Pestes, pragas e epidemias à parte, beijos e apertos de mão são provavelmente tão antigos como a espécie humana. Um dos testemunhos mais remotos do aperto de mão como forma de selar uma aliança política é um baixo-relevo datado do século IX a.C, que mostra o rei assírio Shalmaneser III a trocar esse gesto de confiança com um governante da vizinha Babilónia. Do Médio Oriente Antigo, a tradição, como tantas outras, passou ao mundo greco-romano. Para além de Homero o referir em várias passagens das epopeias Ilíada ou Odisseia, encontramos vários vestígios de tal cumprimento quer na arte funerária quer em moedas.
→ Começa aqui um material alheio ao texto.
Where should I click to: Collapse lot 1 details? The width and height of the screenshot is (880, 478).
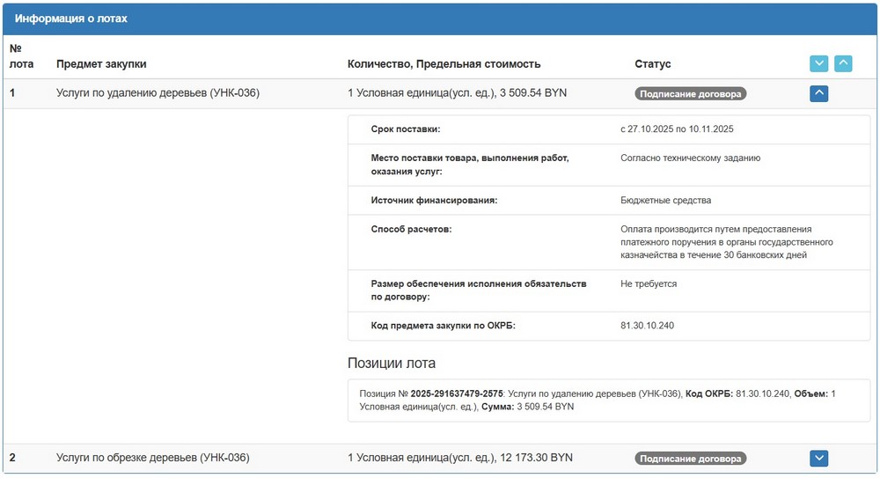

A Idade Média, com o seu culto da cavalaria, encarregou-se de preservar o valor e simbolismo do gesto (confiança, amizade, estabelecimento de um acordo) até à atualidade.

A história do beijo é ainda mais complexa, já que frequentemente envolve uma carga emocional superior à cordialidade do cumprimento. Para muitos antropólogos, persiste mesmo a dúvida se este é um hábito cultural, logo adquirido, ou se nos é inato, já que é possível encontrá-lo também noutras espécies, nomeadamente nos chimpanzés pigmeus. O que parece estabelecido é que as tropas gregas comandadas por Alexandre, o Grande, ao entrarem na Índia, no século IV a.C, ficaram estupefactas com as mil e uma formas de beijar de que os naturais pareciam capazes. Da estupefação passaram ao interesse e trouxeram para o Ocidente vários tratados védicos, entre os quais o Kama Sutra.

Os romanos, peritos em adotar as boas práticas dos territórios que ocupavam, renderam-se às vantagens do beijo e passaram a diferenciá-lo conforme a zona do corpo e a pessoa a que se destinava: na mão ou na face (osculum), nos lábios (basium), mais profundo e apaixonado (savolium). Até mesmo um "deus na Terra" como o imperador podia receber beijos: na cara, de um familiar próximo, ou num pé, se se tratasse de um cidadão comum.

Na impossibilidade atual de troca beijos e apertos de mão, muitos optaram pela saudação oriental do namaste (comum entre hindus e budistas), habitualmente usada no yoga: as duas palmas das mãos juntas, encostadas ao peito em sinal de respeito pelo outro. Embora o Ocidente só tenha verdadeiramente descoberto o significado do gesto no século XX (sobretudo durante as negociações de Gandhi e Nehru com os britânicos pela independência da Índia), a verdade é que tem sido cada vez mais adotado à medida que as filosofias orientais vão conquistando cada vez mais adeptos na Europa e nos Estados Unidos.

Em tempos em que a ausência do toque pode significar a diferença entre a saúde e a doença, a segurança e a ausência dela, a etiqueta da saudação e do convívio reinventa-se. Mas a maior parte dos confinados já só sonha com os "abraços e beijinhos e carinhos sem ter fim" da canção de Vinicius de Moraes. "Que é pra acabar com esse negócio de viver longe de mim."